# Seeking local casting lesson



## slivkamj (Jan 1, 2008)

Anybody have info on casting basics/instructors? I have never casted yet and don't want to form any bad habits by trying to learn it myself. I work grave shift, so am free from around 9am-1pm any day of the week.

I have an Orvis rod and reel waiting to be put to use. Matt


----------



## wtbfishin' (Jul 31, 2016)

Check out these guys they can help you most likely and then practice every chance you get. Casting is fun :shifty:! http://www.flyfishpensacola.com/


----------



## wallace1 (Dec 8, 2010)

wtbfishin' said:


> Check out these guys they can help you most likely and then practice every chance you get. Casting is fun :shifty:! http://www.flyfishpensacola.com/


They do a course during spring thats really good. Fly tying/fly casting. I took it last year and enjoyed it. They also do saturday clinics once a month.


----------



## shadowwalker (Sep 9, 2010)

If you get a chance to come to Fort Walton.

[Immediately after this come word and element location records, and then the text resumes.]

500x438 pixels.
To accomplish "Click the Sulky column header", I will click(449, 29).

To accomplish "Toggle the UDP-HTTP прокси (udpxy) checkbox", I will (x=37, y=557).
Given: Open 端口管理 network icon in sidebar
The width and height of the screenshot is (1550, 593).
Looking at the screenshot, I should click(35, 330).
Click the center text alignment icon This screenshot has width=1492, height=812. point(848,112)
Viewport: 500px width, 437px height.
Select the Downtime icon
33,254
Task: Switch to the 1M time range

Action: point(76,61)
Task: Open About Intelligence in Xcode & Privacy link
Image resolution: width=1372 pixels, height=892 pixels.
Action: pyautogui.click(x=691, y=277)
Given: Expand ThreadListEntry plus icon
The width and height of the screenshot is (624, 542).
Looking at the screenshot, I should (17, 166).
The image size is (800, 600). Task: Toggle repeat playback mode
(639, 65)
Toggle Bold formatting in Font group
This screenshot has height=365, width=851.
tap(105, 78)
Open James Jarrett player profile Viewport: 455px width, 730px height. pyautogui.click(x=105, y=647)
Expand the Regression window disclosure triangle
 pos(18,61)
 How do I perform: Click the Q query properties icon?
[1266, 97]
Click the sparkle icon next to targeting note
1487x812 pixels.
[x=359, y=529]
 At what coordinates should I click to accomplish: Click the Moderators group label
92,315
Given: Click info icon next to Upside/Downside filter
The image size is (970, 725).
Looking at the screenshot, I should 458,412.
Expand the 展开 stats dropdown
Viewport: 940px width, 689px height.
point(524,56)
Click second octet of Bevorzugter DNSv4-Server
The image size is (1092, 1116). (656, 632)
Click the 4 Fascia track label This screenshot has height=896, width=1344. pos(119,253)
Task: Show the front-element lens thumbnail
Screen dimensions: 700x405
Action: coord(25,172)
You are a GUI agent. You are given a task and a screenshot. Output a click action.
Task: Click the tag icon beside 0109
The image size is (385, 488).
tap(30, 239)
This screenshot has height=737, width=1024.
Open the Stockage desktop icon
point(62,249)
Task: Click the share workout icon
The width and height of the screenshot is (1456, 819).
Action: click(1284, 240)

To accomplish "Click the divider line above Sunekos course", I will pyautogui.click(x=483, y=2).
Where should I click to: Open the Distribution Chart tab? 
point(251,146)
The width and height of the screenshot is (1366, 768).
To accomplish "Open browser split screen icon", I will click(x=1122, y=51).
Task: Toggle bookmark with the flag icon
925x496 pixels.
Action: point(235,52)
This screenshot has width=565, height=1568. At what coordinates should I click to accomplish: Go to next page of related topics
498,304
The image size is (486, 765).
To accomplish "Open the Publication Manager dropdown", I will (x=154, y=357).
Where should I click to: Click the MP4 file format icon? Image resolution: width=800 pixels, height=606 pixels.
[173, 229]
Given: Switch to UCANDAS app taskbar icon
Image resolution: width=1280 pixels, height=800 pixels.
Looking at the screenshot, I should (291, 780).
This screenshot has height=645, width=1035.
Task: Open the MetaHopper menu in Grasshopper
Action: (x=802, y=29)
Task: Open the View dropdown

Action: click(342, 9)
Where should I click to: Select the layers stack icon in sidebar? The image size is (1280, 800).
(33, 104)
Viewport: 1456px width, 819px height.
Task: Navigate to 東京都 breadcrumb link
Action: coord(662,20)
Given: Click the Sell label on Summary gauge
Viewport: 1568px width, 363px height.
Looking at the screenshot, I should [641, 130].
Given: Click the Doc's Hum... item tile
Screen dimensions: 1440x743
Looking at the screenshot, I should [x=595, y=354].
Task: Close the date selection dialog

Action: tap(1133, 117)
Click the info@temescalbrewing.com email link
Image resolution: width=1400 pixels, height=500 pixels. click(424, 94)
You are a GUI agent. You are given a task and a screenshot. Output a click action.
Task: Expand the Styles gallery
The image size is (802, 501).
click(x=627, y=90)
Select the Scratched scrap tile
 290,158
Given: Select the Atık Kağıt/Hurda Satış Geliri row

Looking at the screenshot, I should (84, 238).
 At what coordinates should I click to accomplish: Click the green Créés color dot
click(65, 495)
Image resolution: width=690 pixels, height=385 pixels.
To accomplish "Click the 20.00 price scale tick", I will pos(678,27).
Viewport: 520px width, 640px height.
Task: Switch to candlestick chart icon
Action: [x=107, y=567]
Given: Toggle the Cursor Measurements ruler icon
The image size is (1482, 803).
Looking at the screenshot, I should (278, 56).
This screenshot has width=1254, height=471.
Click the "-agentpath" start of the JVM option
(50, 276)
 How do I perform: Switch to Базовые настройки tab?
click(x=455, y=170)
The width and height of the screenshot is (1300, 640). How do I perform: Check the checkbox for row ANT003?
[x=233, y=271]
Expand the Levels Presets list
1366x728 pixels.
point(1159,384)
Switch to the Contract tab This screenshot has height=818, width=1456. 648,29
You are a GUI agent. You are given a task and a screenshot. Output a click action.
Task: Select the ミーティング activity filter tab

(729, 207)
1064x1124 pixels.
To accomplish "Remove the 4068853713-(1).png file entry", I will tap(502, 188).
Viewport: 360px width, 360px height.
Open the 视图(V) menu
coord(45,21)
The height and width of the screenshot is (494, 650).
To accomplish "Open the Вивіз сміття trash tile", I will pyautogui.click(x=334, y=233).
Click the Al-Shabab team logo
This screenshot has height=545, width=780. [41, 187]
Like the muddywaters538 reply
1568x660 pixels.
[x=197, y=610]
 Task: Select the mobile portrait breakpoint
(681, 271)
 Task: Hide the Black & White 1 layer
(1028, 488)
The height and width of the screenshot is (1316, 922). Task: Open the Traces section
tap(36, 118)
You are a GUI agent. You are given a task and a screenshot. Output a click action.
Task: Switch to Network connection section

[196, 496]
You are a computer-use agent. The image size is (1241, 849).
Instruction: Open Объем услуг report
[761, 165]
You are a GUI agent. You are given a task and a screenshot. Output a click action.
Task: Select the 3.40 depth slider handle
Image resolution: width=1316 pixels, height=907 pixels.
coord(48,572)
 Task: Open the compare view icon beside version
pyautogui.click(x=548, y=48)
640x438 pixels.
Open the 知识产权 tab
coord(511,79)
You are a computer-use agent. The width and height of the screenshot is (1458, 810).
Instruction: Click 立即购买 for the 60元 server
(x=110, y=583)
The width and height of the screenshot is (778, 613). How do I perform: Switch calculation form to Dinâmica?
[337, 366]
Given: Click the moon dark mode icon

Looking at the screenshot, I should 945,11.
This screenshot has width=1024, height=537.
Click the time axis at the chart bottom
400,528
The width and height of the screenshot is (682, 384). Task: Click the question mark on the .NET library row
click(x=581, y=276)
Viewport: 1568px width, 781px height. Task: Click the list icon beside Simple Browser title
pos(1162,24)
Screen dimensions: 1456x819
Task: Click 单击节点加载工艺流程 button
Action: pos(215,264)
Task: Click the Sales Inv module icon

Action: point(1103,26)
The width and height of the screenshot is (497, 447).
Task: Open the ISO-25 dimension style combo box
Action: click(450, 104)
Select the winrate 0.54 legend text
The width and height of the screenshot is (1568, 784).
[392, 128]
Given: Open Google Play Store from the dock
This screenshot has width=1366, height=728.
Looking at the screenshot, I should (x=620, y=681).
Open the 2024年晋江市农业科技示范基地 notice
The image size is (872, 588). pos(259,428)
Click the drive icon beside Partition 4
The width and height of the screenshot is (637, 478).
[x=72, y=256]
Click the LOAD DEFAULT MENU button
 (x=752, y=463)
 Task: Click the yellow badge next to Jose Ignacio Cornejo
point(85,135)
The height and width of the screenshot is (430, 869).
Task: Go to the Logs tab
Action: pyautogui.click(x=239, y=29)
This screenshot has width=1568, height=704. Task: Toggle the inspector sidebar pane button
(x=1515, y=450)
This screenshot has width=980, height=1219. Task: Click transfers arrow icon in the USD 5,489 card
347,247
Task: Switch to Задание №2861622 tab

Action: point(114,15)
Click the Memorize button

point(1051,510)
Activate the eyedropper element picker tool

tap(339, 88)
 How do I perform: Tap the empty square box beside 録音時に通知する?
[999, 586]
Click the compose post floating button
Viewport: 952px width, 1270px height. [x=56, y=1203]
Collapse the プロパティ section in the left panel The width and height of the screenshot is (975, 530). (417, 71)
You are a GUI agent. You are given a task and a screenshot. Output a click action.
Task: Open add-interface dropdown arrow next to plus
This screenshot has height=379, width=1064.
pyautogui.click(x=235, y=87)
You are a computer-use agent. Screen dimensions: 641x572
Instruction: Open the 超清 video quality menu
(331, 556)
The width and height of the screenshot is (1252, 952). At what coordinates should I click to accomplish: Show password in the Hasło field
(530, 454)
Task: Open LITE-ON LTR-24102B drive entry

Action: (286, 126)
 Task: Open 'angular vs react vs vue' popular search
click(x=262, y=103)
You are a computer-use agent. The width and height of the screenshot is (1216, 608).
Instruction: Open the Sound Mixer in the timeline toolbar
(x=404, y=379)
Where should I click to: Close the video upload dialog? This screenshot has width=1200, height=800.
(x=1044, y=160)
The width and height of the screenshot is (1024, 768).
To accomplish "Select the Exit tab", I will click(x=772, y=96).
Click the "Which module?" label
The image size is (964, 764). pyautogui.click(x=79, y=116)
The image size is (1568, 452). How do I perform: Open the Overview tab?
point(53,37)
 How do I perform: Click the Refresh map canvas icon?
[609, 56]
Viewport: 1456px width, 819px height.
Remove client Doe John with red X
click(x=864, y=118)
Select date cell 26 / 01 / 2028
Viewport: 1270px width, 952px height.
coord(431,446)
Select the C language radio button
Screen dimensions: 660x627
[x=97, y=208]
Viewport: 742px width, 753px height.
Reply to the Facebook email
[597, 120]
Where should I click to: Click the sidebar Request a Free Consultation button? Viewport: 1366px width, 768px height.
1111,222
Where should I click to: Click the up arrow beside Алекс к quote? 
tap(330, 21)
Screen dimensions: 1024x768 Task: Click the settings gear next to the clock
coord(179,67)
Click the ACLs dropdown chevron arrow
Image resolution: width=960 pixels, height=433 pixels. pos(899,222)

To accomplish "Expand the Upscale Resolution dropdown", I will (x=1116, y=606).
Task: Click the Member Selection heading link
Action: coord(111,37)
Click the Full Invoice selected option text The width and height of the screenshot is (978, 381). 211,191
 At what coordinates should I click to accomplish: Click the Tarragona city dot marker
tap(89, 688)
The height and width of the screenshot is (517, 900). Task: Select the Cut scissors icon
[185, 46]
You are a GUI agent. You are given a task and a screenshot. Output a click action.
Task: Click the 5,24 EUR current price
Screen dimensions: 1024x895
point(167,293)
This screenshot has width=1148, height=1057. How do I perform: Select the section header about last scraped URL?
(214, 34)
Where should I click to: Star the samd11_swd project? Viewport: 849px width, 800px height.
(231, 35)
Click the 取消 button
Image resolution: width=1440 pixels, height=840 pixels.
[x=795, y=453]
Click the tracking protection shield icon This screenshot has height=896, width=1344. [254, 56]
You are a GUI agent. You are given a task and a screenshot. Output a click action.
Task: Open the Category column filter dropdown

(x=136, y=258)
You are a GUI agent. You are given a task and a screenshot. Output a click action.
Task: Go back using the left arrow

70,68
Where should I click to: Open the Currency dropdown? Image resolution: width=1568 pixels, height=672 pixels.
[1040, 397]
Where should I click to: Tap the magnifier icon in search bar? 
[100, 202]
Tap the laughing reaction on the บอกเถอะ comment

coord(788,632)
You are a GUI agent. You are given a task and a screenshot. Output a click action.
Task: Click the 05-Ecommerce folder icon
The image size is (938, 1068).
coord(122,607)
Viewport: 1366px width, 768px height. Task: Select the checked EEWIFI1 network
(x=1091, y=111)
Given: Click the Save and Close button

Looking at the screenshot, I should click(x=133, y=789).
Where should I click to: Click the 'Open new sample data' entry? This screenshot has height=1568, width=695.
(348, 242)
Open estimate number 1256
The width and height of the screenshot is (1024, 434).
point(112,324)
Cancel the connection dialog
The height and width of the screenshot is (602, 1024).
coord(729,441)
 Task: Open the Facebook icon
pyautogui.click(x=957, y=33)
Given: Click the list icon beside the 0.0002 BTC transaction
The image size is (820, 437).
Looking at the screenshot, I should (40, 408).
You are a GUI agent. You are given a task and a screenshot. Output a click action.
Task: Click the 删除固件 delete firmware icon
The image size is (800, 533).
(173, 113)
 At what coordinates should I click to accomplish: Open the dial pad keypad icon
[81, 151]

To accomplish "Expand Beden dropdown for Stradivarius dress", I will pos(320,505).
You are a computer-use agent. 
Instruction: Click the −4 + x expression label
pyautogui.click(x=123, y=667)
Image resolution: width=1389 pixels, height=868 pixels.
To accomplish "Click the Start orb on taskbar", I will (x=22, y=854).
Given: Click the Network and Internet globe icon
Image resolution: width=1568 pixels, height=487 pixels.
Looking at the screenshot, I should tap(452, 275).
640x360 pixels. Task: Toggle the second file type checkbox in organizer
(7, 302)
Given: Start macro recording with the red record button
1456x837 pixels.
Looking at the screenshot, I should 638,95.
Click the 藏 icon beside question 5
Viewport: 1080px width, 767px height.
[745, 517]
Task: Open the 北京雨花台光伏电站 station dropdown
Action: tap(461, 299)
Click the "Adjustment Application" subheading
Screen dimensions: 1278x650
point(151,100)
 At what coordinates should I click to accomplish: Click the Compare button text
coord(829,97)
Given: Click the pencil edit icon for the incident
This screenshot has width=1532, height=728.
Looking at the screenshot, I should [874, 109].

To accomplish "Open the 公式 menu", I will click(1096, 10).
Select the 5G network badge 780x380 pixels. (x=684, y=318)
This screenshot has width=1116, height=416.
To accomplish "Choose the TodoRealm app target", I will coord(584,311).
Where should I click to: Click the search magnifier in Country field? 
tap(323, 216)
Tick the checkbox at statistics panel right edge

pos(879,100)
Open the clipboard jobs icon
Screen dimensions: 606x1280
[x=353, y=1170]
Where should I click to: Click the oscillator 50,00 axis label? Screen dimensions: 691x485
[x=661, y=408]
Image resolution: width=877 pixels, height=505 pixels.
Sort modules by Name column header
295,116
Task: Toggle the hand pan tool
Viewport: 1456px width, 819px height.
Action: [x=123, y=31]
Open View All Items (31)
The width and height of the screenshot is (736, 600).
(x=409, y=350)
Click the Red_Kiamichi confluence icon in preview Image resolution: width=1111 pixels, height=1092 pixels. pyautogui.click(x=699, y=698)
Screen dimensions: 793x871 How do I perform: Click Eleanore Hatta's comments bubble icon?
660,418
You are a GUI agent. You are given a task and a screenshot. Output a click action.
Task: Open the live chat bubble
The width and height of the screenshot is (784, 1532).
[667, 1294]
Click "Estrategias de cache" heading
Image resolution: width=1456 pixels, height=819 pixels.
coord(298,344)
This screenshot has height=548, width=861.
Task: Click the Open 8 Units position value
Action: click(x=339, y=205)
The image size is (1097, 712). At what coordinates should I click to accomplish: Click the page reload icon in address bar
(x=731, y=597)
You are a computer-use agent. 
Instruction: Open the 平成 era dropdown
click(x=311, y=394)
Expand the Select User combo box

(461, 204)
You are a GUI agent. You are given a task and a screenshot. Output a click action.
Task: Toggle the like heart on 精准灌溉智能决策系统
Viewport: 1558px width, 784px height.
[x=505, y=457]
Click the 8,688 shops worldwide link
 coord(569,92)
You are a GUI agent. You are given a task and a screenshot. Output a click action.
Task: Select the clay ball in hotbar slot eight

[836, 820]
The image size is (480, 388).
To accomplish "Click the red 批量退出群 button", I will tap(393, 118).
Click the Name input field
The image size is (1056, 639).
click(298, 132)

I help people understand how much they already know about the operation of a fly rod that they just haven't yet realized. It doesn't matter to me if you've never picked up a fly or as some have come to me, you've worked with a line of instructors and still haven't found your understanding and confidence. Paul


----------



## lobsterman (Sep 30, 2007)

shadowwalker said:


> If you get a chance to come to Fort Walton. I help people understand how much they already know about the operation of a fly rod that they just haven't yet realized. It doesn't matter to me if you've never picked up a fly or as some have come to me, you've worked with a line of instructors and still haven't found your understanding and confidence. Paul


 Paul's the master, I would take him up on it if you are close enough.


----------



## jonasmagn (Mar 3, 2009)

*Seeking local casting lessons*

Hi there

I am a casting instructor certified by IFFF - check out my website 
www.everyjonahhasawhale.com 

I belong to the local fly fishing club and help with the monthly clinics
Love to help you out

Jonas


----------



## wtbfishin' (Jul 31, 2016)

Well you should be castin' in no time S!

Little off subject, Jonah I read a couple of your post. When was the last time you saw False Albacore on the beach? 
I have not in 3>4 years now. I look when ever condition are like you mentioned.
I like nothing better than repeating that off the beach. Found some nice Blues this day. 
Actually tomorrow should be just the way you like. Is it to soon? Thanks


----------



## jonasmagn (Mar 3, 2009)

wtbfishin'
You are correct - they have been awol - now this winter they will be here or what?
I am going to start searching for them now - when and if I find them I will let you know.
Now if you like the beach fishing you should take a look at my switch rods. You will gain distance with the long rods and you can get the line out over the breaking waves.
Jonas


----------



## wtbfishin' (Jul 31, 2016)

jonasmagn said:


> Now if you like the beach fishing you should take a look at my switch rods. You will gain distance with the long rods and you can get the line out over the breaking waves.
> Jonas


I do like beach fishing. I already own a switch rod bought for the beach. I just can't beat my one handed rod w/it yet.


----------



## jonasmagn (Mar 3, 2009)

Well - what make and weight is it and which line are you using and is it Spey line or for one hander?


----------



## wtbfishin' (Jul 31, 2016)

jonasmagn said:


> Well - what make and weight is it and which line are you using and is it Spey line or for one hander?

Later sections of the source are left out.